:: Collected data entries ::
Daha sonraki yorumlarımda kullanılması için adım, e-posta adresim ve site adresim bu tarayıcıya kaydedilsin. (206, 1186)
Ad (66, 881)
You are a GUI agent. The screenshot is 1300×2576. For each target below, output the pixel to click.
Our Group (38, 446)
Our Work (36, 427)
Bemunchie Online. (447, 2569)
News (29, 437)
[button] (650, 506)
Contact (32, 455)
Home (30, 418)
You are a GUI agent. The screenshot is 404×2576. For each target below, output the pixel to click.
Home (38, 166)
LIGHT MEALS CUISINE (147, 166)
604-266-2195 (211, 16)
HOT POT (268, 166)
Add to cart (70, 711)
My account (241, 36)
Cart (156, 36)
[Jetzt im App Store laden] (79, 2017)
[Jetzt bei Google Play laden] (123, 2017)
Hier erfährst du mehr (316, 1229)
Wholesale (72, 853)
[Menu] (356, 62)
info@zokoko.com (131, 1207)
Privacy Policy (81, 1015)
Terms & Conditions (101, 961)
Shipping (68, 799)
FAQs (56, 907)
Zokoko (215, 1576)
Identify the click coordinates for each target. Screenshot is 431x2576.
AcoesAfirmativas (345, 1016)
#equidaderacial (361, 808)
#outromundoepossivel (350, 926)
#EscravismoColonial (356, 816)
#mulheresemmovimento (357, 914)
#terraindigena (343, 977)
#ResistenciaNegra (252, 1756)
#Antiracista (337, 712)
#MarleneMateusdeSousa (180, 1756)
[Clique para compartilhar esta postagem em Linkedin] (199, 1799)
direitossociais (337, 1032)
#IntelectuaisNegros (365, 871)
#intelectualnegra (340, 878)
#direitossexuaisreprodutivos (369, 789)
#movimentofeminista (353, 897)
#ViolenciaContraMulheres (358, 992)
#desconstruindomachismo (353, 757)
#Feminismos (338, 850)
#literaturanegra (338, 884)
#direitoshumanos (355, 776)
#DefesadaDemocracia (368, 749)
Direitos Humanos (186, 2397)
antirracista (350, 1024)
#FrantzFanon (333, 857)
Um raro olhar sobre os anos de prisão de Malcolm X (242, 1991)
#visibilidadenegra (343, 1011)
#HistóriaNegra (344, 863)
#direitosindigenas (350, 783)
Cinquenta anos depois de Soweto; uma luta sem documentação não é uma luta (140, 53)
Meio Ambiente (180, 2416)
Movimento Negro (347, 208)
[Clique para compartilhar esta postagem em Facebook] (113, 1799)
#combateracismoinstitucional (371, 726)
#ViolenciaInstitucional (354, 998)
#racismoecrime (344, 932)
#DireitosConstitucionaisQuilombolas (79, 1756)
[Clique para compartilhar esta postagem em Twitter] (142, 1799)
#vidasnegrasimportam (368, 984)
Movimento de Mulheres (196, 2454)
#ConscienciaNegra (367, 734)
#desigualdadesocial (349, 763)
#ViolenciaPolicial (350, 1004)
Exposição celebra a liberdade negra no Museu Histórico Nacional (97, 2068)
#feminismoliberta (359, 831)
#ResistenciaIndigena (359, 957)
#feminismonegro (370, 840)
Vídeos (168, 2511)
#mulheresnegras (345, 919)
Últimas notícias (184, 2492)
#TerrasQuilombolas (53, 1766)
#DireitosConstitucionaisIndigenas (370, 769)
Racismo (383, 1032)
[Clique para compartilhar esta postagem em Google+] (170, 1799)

:: EXERCISE ::
Lines from the entries that contain the word "each" are what the answer must hold.

:: SOLVED PROBLEM ::
You are a GUI agent. The screenshot is 1300×2576. For each target below, output the pixel to click.
You are a GUI agent. The screenshot is 404×2576. For each target below, output the pixel to click.
Identify the click coordinates for each target. Screenshot is 431x2576.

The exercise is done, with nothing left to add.